Here’s a couple examples, you spend a little or a lot! We spent a little 😀
Long Ears Bowl No Ears In Here A Bowl for Long-Eared Dogs | Etsy








Best Dog Bowls For Cavalier King Charles Spaniel [Top 5]- Pet Parkway


There are a couple of options of dog bowls for Cavalier King Charles Spaniel called Spaniel Water Bowls. Also, it is important to keep their ears dry.




petparkway.com


----------



## CT Girl (Nov 17, 2010)

Those snoods are adorable. I just hold Swizzle's ears but this is a much better solution.


----------



## LoveMyRedToyPoodle (Sep 15, 2019)

Thank you, such great suggestions, and I love the photos!


----------



## Charmed (Aug 4, 2014)

The other day I was complaining that I












had no photos of my poodle wearing their snoods... and my kid reminded me that I did, ha-ha!


----------



## PeggyTheParti (Sep 5, 2019)

Charmed said:


> The other day I was complaining that I
> View attachment 474306
> View attachment 474307
> had no photos of my poodle wearing their snoods... and my kid reminded me that I did, ha-ha!


Ahhhh!!! Where’d you get the one with the pompon?? That’s exactly what I’ve been looking for, for Peggy. I was thinking of asking my mother-in-law if she could make it for me.


----------



## 94Magna_Tom (Feb 23, 2021)

Charmed said:


> The other day I was complaining that I
> View attachment 474306
> View attachment 474307
> had no photos of my poodle wearing their snoods... and my kid reminded me that I did, ha-ha!


Sooo cute! Santa and a Lamb!


----------



## Charmed (Aug 4, 2014)

PeggyTheParti said:


> Ahhhh!!! Where’d you get the one with the pompon?? That’s exactly what I’ve been doing for, for Peggy. I was thinking of asking my mother-in-law if she could make it for me.

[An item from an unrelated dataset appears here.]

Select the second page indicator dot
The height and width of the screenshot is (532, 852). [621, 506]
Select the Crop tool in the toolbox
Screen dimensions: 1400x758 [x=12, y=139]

Amazon; I paid about 13 dollars.


----------



## Charmed (Aug 4, 2014)

94Magna_Tom said:


> Sooo cute! Santa and a Lamb!


If you look closely you will see antlers...so, a reindeer, ha-ha!


----------



## PeggyTheParti (Sep 5, 2019)

Charmed said:


> Amazon; I paid about 13 dollars.


I absolutely love it. This looks like the same one: https://www.amazon.com/Hotumn-Chris...Headwear/dp/B07JC6TVB6/ref=asc_df_B07JC6TVB6/

You don’t happen to recall what size you got, do you?


----------



## 94Magna_Tom (Feb 23, 2021)

Charmed said:


> If you look closely you will see antlers...so, a reindeer, ha-ha!


Oh yeah! I missed that!


----------